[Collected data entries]
———

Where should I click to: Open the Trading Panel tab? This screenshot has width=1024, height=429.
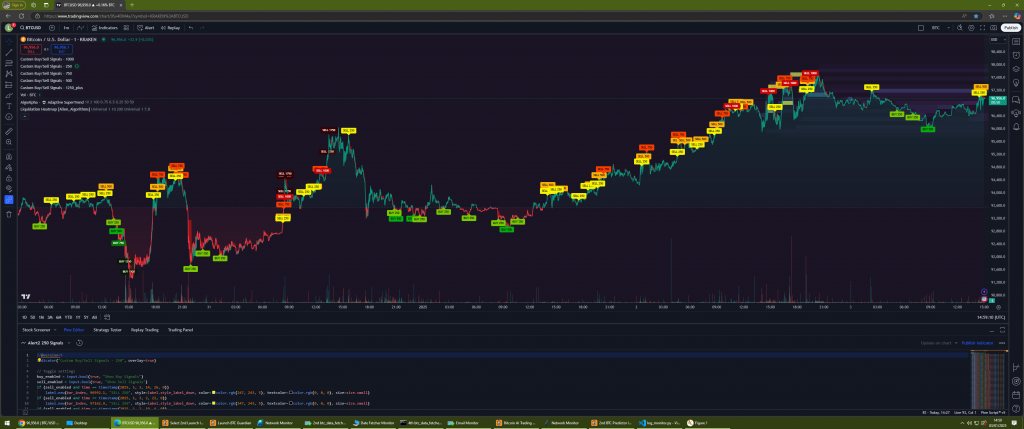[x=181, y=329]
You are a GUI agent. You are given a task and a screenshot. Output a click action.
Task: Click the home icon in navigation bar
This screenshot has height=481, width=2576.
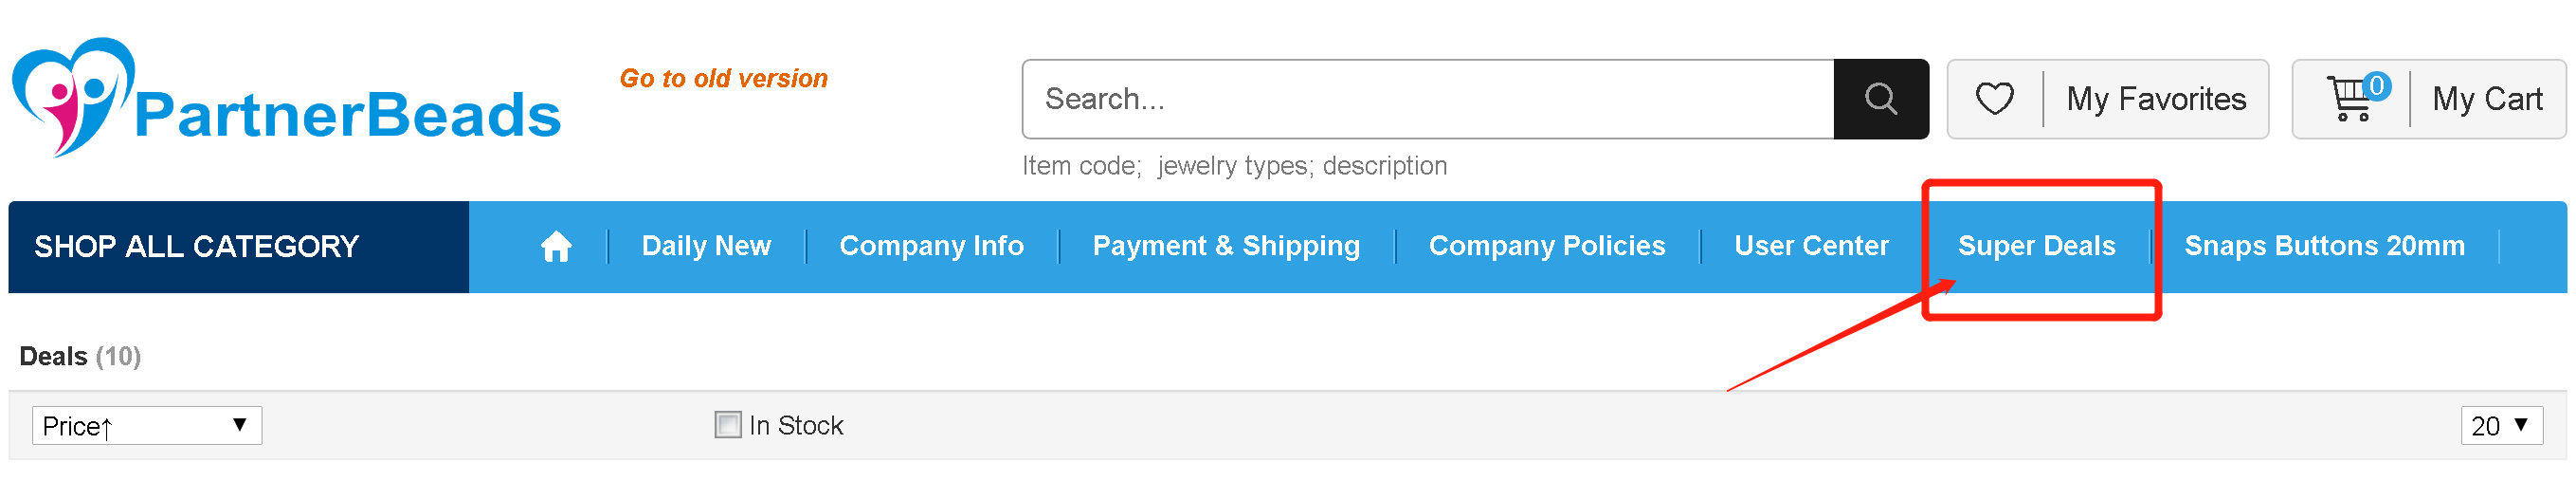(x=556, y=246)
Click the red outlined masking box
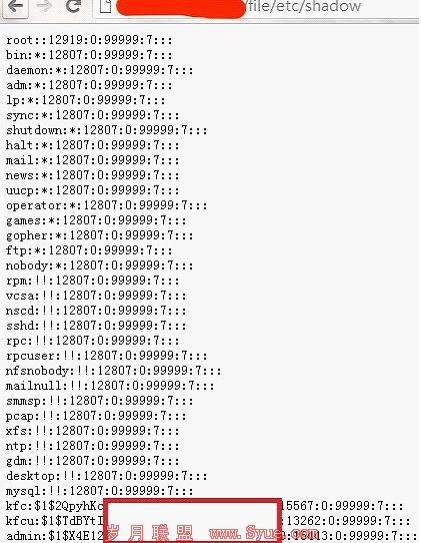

———

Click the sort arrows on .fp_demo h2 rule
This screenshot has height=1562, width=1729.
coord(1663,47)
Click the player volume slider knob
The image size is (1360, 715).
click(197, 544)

———

Work order = Write out exactly the lines above between the one with "You are a GUI" and the one with "Click the red outlined masking box", inclusive, with pictures left out.

Answer box =
You are a GUI agent. You are given a task and a screenshot. Output a click action.
Task: Click the home icon in navigation bar
This screenshot has height=481, width=2576.
(x=556, y=246)
Click the red outlined masking box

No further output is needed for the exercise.